1) There is a bacterial replication that allows bacteria to reproduce by binary fission and thus there is an exponential increase in the number of cells found in the culture.
2) There is also an orderly growth of all cellular constituents and structures.
3) From the above, we can conclude that there are two types of growth
3.1 Individual growth In which the bacteria reach a fixed size and weight. They grow, reproduce and die. Therefore, it does not affect the growth curve.
3.2 Population growth In which there is an increase of cells as a consequence of cell growth and division. It affects the growth curve.
1) The total bacteria count indicates how many microorganisms are present in a sample.
2) These guide values are expressed in CFU (colony-forming units) per gram or milliliter
3) Quantifying the bacterial level in the sample can be done in several ways.

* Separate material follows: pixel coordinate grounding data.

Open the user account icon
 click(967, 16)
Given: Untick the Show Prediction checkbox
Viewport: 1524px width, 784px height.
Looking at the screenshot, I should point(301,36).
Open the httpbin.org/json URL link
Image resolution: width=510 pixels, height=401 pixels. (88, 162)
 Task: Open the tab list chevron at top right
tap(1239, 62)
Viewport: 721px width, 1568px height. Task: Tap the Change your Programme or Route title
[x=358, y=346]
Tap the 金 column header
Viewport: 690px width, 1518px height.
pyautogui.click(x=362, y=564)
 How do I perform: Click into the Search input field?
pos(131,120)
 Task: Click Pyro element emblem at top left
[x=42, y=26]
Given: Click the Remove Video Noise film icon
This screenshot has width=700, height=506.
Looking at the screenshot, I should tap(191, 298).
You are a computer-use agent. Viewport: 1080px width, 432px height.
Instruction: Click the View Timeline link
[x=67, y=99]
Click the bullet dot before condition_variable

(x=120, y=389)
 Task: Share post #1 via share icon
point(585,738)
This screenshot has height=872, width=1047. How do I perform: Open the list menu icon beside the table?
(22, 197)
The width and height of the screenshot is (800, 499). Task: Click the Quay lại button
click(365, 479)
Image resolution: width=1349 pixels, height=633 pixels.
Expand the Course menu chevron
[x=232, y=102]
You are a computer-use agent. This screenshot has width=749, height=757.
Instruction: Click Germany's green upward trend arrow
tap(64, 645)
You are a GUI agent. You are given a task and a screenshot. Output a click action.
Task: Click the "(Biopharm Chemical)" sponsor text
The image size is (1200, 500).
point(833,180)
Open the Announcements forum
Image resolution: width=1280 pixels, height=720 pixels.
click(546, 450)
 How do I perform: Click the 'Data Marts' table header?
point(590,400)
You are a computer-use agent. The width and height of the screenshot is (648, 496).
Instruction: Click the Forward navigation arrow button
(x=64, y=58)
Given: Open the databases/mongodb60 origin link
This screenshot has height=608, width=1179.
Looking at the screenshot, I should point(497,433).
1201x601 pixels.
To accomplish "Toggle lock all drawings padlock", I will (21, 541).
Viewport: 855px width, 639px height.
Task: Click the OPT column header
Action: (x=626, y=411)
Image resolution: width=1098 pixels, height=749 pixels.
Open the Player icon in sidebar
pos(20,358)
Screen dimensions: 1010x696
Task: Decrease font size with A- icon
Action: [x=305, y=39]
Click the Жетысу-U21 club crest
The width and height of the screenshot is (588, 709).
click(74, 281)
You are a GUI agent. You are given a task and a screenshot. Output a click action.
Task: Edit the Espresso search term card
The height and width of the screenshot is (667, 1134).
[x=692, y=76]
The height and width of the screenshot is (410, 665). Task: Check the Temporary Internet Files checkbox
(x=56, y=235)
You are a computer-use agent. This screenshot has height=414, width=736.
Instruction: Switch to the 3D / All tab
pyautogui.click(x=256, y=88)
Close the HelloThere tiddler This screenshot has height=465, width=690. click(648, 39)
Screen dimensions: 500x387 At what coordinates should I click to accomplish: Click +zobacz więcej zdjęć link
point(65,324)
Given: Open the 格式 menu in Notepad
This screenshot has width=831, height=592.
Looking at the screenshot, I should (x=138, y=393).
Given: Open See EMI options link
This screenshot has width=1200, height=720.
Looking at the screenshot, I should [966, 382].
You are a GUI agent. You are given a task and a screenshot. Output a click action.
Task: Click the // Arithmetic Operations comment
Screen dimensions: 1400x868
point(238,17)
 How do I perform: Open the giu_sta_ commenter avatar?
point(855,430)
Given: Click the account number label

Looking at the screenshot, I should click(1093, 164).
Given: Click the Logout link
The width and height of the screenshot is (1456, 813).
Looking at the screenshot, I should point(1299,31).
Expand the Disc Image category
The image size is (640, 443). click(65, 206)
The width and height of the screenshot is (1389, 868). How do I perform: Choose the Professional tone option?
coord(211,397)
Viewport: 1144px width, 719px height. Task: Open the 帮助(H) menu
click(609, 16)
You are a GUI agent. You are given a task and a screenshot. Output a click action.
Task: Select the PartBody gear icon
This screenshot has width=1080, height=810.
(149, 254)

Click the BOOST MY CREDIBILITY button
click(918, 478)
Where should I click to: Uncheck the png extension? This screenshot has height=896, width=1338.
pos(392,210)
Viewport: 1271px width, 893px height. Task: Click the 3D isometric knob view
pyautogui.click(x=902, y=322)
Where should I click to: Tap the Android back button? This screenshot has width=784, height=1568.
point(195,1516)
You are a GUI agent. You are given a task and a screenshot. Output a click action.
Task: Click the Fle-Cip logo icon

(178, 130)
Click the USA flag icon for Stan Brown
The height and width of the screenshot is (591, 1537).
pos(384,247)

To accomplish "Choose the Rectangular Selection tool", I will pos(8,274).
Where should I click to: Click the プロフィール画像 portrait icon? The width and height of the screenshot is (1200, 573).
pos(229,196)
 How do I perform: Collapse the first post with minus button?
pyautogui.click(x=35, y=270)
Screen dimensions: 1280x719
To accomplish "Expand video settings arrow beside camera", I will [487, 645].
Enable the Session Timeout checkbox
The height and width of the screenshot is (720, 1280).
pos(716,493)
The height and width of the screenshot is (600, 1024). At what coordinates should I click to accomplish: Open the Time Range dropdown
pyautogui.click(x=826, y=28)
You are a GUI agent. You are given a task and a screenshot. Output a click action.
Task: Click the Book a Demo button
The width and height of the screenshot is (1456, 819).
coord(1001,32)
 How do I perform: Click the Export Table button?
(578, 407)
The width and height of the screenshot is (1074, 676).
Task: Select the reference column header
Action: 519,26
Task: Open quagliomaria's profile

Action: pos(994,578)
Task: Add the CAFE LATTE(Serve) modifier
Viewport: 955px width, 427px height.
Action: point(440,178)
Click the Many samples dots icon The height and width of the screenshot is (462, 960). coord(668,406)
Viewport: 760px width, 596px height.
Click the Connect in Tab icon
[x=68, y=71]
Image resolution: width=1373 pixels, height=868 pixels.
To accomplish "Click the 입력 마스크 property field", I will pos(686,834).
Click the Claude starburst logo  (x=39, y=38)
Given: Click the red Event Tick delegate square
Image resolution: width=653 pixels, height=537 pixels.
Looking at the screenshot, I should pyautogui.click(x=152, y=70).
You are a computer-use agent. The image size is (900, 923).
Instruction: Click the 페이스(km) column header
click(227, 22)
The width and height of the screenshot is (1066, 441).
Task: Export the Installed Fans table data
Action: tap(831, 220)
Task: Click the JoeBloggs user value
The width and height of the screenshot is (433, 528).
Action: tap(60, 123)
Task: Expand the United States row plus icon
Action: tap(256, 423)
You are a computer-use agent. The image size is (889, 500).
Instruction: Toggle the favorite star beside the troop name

3.1 Direct microscopic counts of cells can be done, visually, and by various types of electronic particle counters.
3.2 Viable bacterial counts can be determined by the Standard Plate Count (SPC) method. A sample is diluted several times (serial dilution) and then plated over the agar surface of a petri plate. After incubation the number of colonies on the plate can be counted and are directly related to the number of bacteria in original sample, based on the magnitude of the dilutions. Each colony arises from a single bacterium, or group of bacterium depending on the typical arrangement (tetrad, staph, diplo, etc.) and is referred to as a Colony Forming Unit (CFU).
3.3 Indirect counts of a sample can be performed by using a spectrophotometer and measuring the turbidity (aka absorbance or Optical Density) of the sample. This is called the Turbidimetric method. A standard curve must be created using the known count of a sample, and then counts of various dilutions can be extrapolated.
1.2 Microbes in a sample can be counted by viewing and counting them through a microscope and utilizing a special slide called a Petroff-Hausser counting chamber.
1.3 Blood cells can be counted this way via a hemocytometer (see resource section)
1.4 A known sample volume is placed on the slide and the slide has gridlines marking areas of known volume.
1.5 The marked areas can be evaluated in a particular pattern. Cells are counted in each area and thus a total count for the sample can be calculated
"File:Haemocytometer.jpg" by Dr Graham Beards is licensed under CC BY-SA 4.0
"File:HaemocytometerISSLR.jpg" by Peri Coleman at English Wikibooks is licensed under CC BY-SA 3.0
2.1 Spread Plate Method of Isolation:
In the SPC one wants to determine the density of bacteria in a broth sample/specimen of bacteria of unknown density (number of cells/unit volume).
One could take a small sample from the specimen, perhaps 1.0ml or 0.1ml and spread it across a petri dish to count the resulting colonies (remember that each colony is from one bacterial cell or unit).
However, most specimens, based on the turbidity, might have millions of bacteria per ml in the sample. If 1.0ml was plated onto agar the number of bacteria would be so many that it would be impossible to count or even discern individual colonies. Therefore, one must perform a series of dilutions with the specimen to obtain a sample that will produce a plate on which colonies can be counted.
To do this, a known volume is taken from the original sample and placed in a dilution tube of a known volume, usually of sterile water or broth. After mixing, a known volume from the dilution tube is taken and placed in another dilution tube. This series of dilutions can be repeated a number of times resulting in progressively fewer cells in each tube down the line.
Once one has counted the number of CFU on a plate, that number must be multiplied back by the amount the sample was diluted—the dilution factor.
1. At the end of any counting method, the following formulation should be applied to obtain the number of CFU/ml or CFU/g
CFU/ml = No. of colonies per plate x dilution factor / ml of the seeded sample.